Personal information
- Born: Ana Alonso Rodriguez 7 December 1994 (age 31) Granada, Spain
- Height: 1.71 m (5 ft 7 in)
- Weight: 56 kg (123 lb)

Sport
- Country: Spain
- Sport: Ski mountaineering

Medal record
Representing Spain
Women's ski mountaineering
Olympic Games
| Bronze medal – third place | 2026 Milano Cortina | Sprint |
| Bronze medal – third place | 2026 Milano Cortina | Mixed relay |
World Championships
| Silver medal – second place | 2025 Morgins | Mixed relay |
European Championships
| Gold medal – first place | 2024 Flaine / Chamonix | Mixed relay |
| Silver medal – second place | 2024 Flaine / Chamonix | Sprint race |

= Ana Alonso =

Spanish ski mountaineer (born 1994)

Ana Alonso Rodriguez (born 7 December 1994) is a Spanish ski mountaineer. She represented Spain at the 2026 Winter Olympics and won two bronze medals.

==Career==
Rodriguez competed at the 2022 European Championships and finished in fourth place in the inaugural mixed relay, along with Oriol Cardona Coll. She again competed at the 2024 European Championships and won a gold medal in the mixed relay along with Cardona.

On 18 February 2023, she earned her first World Cup victory in the mixed relay along with Oriol Cardona. On 26 January 2025, during the first mixed relay of the season, she won a gold medal with a time of 30:23.6. She finished the 2024–25 ISMF Ski Mountaineering World Cup reaching the podium in all five relay events, including three golds and two silvers, to win the mixed relay World Cup title with 480 points. She also finished third in the women's sprint, and third overall in the World Cup standings.
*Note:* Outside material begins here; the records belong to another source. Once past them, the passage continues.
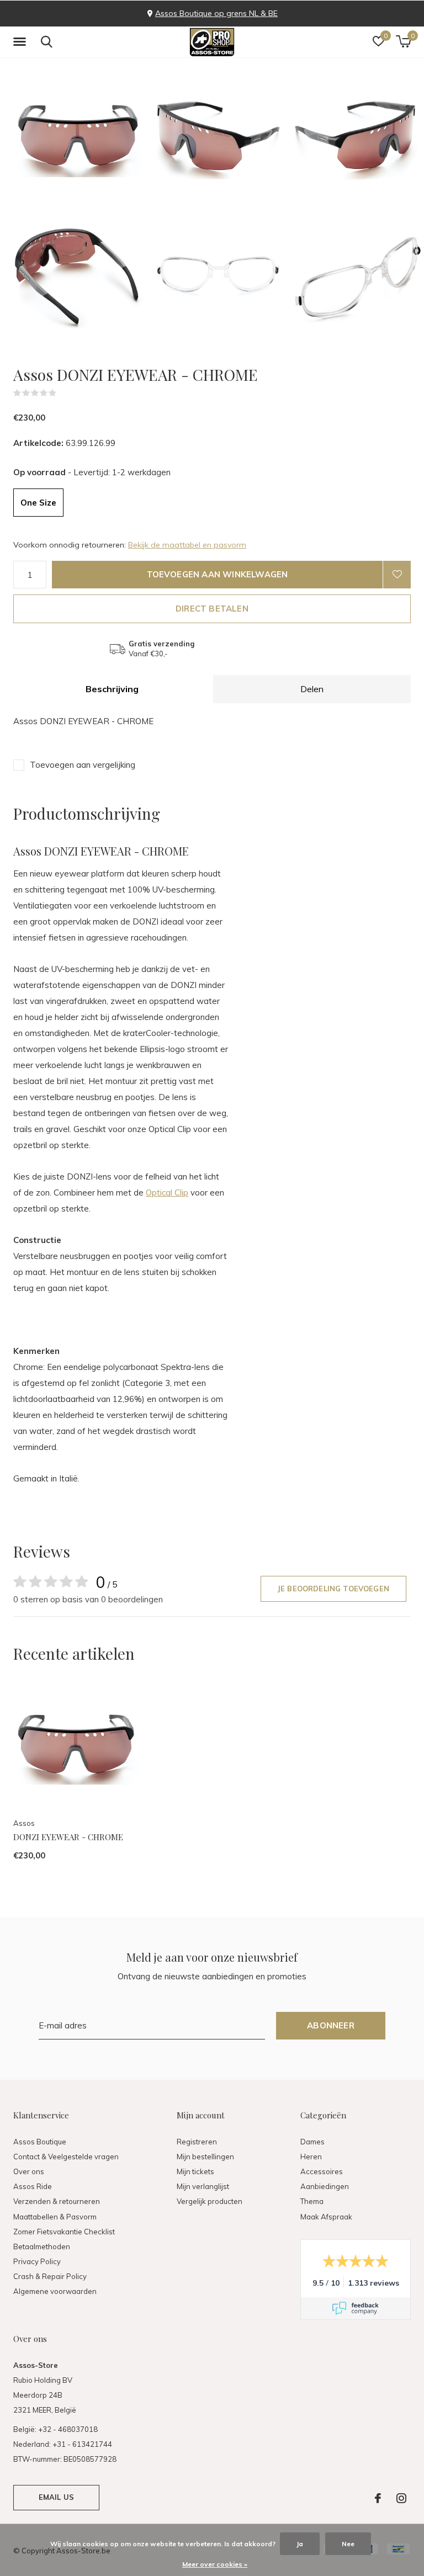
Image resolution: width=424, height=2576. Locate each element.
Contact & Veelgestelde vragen (66, 2156)
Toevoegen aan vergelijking (82, 764)
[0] (403, 41)
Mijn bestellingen (205, 2156)
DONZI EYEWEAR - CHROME (68, 1836)
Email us (56, 2497)
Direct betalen (212, 608)
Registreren (197, 2141)
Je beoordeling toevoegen (333, 1588)
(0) (63, 393)
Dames (312, 2141)
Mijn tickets (195, 2171)
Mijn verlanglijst (203, 2186)
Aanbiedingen (324, 2186)
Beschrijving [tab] (112, 688)
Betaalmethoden (41, 2246)
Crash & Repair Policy (50, 2276)
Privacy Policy (37, 2261)
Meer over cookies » (214, 2564)
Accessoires (321, 2171)
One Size (38, 502)
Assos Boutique (39, 2141)
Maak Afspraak (326, 2216)
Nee (348, 2544)
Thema (312, 2201)
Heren (311, 2156)
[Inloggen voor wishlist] (397, 574)
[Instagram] (401, 2498)
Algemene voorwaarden (55, 2291)
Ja (299, 2544)
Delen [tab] (312, 688)
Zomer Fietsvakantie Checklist (64, 2231)
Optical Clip (167, 1192)
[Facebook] (378, 2498)
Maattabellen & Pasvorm (55, 2216)
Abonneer (330, 2025)
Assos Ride (32, 2186)
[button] (21, 42)
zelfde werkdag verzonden (254, 13)
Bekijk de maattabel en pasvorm (187, 545)
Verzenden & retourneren (56, 2201)
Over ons (28, 2171)
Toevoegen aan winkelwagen (217, 574)
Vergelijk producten (209, 2201)
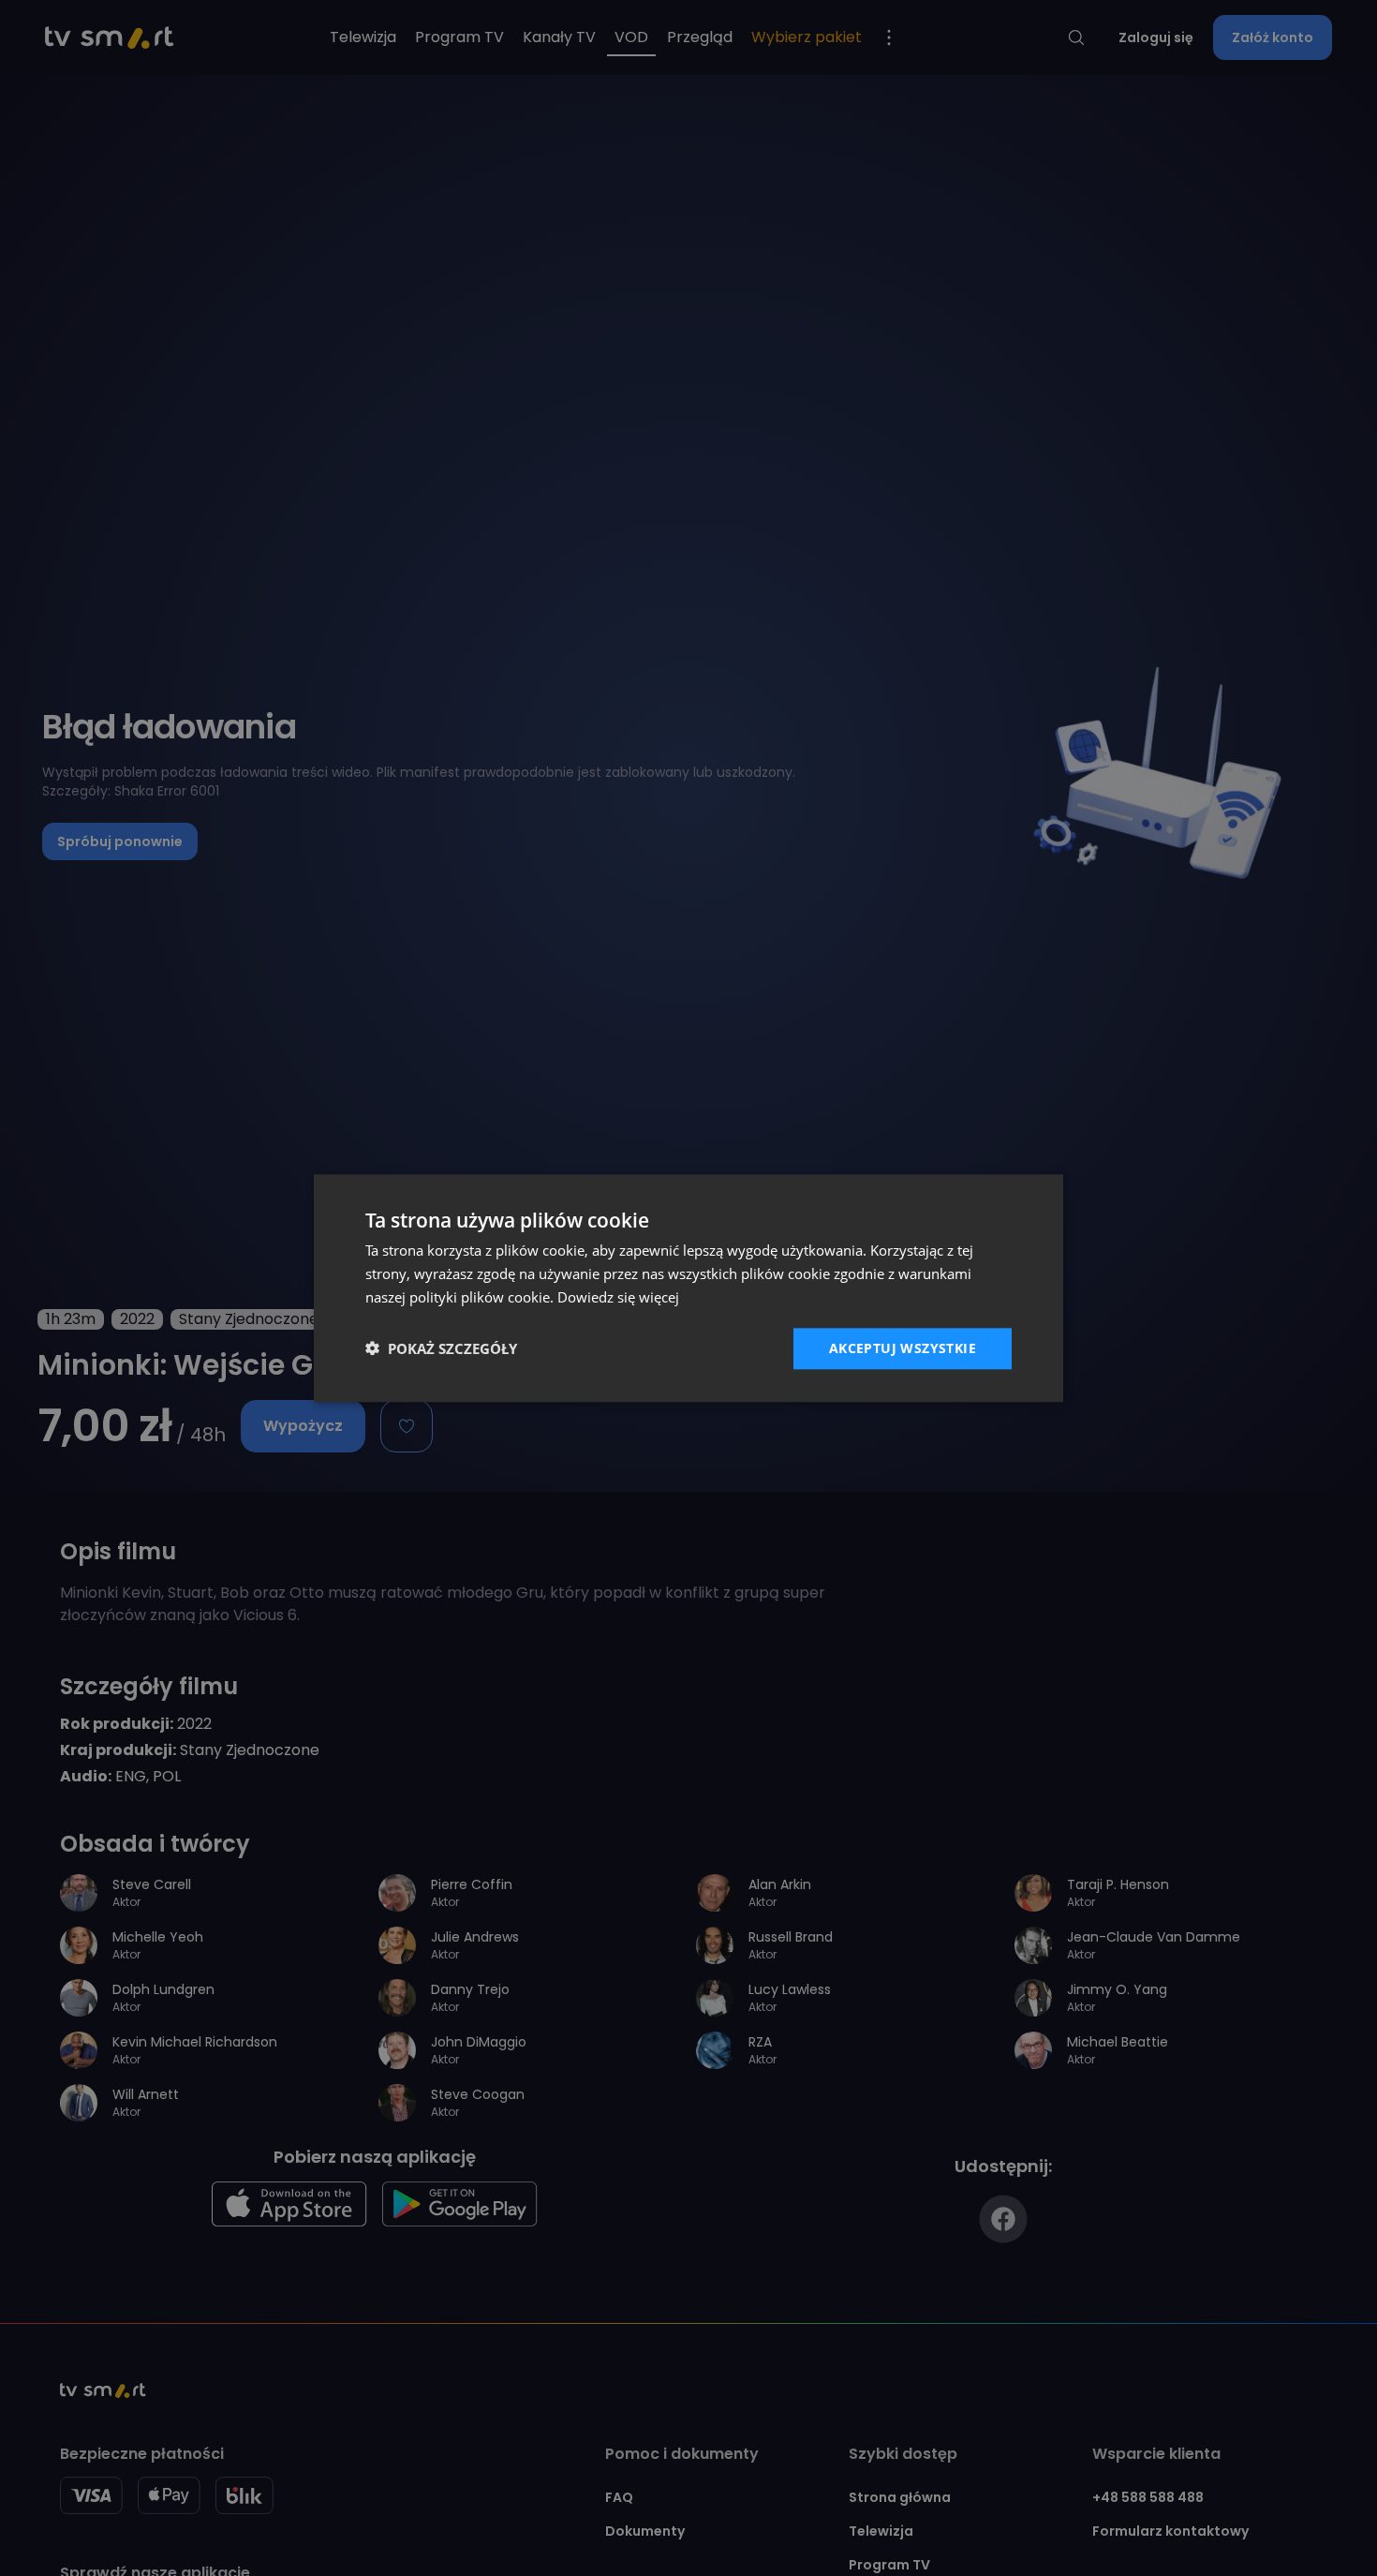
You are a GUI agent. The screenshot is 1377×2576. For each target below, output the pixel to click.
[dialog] (688, 1288)
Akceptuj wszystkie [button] (902, 1347)
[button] (441, 1348)
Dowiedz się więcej (618, 1297)
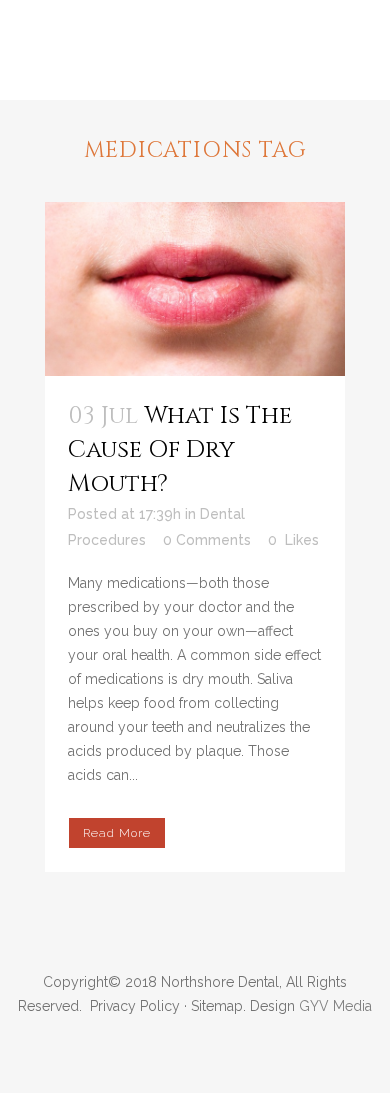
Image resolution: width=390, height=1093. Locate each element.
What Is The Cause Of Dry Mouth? (180, 450)
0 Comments (207, 540)
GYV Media (335, 1006)
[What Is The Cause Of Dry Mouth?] (195, 289)
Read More (117, 833)
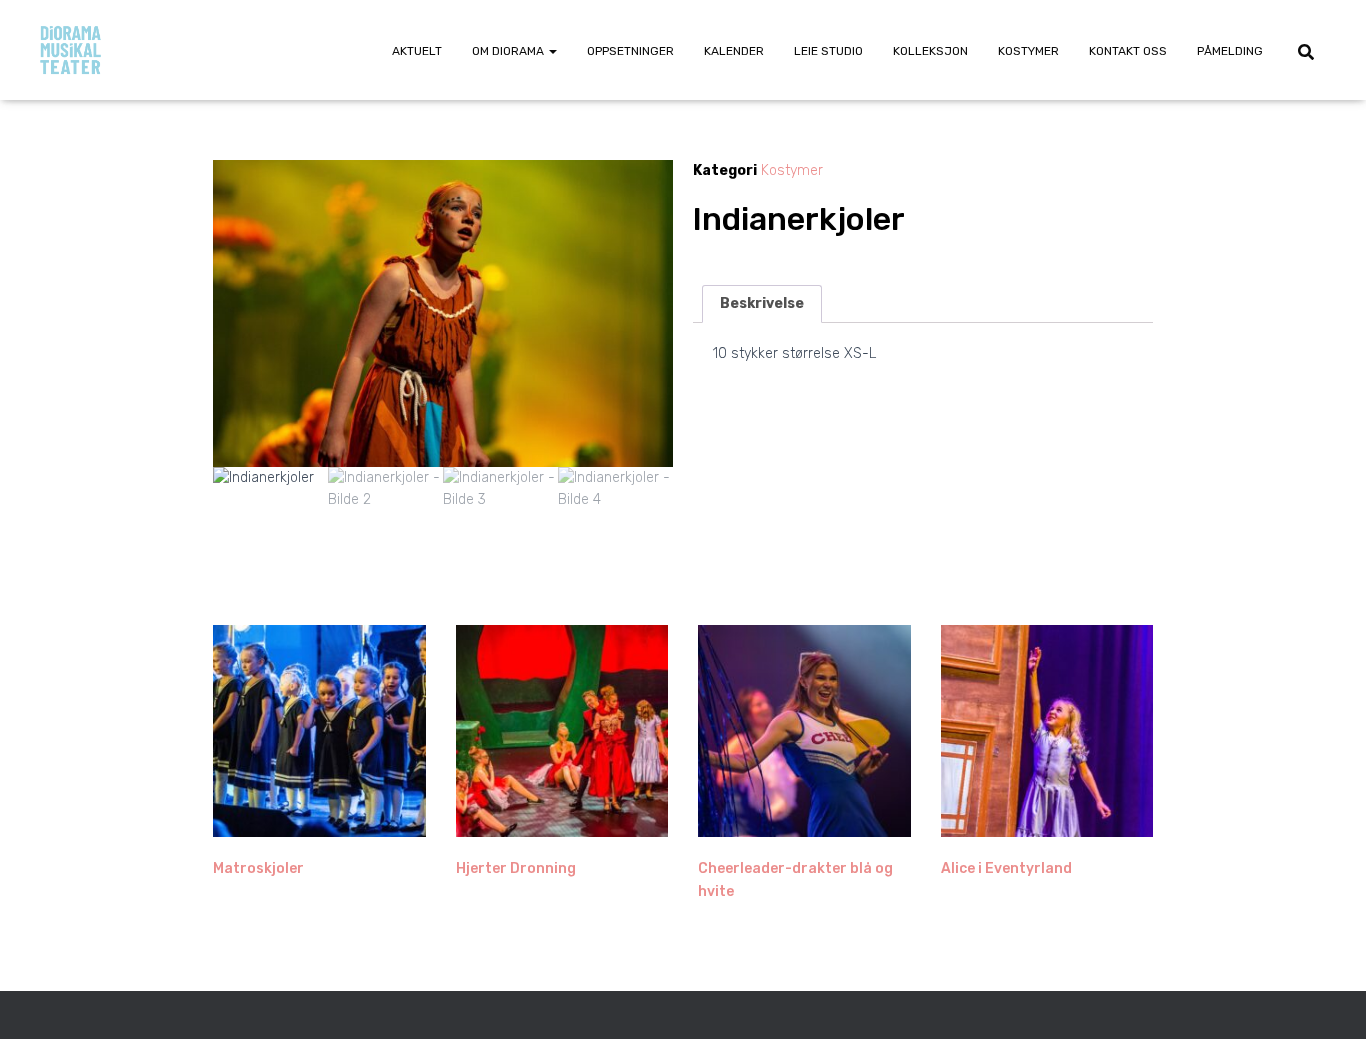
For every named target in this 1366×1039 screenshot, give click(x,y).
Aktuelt (417, 51)
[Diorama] (70, 50)
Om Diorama (509, 51)
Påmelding (1230, 51)
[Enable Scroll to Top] (1326, 999)
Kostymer (1028, 51)
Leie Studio (828, 51)
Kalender (734, 51)
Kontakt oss (1128, 51)
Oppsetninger (630, 51)
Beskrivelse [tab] (762, 303)
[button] (552, 51)
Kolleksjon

Rodriguez competed at the 2025 World Championship of Ski Mountaineering and won a silver medal in the mixed relay, along with Oriol Cardona Coll, with a time of 32:45.0, losing to France's team of Emily Harrop and Thibault Anselmet by 0.9 seconds. As a result, Spain earned a quota spot for the discipline at the 2026 Winter Olympics.

In October 2025, she was hit by a car while cycling and suffered a torn anterior cruciate ligament (ACL) and medial collateral ligament (MCL) with bone oedema in the knee, a malleolar fracture, and an acromioclavicular joint dislocation, all affecting the left side of her body. She forwent surgery to compete at the Olympics. On 19 February 2026, she won a bronze in the sprint race with a time of 3:10.22. She competed with a torn ACL and won Spain's first medal of the 2026 Winter Olympics, and their sixth ever at a Winter Olympics. On 21 February 2026, she won a bronze medal in the mixed relay, along with Cardona, with a time of 27:23.94.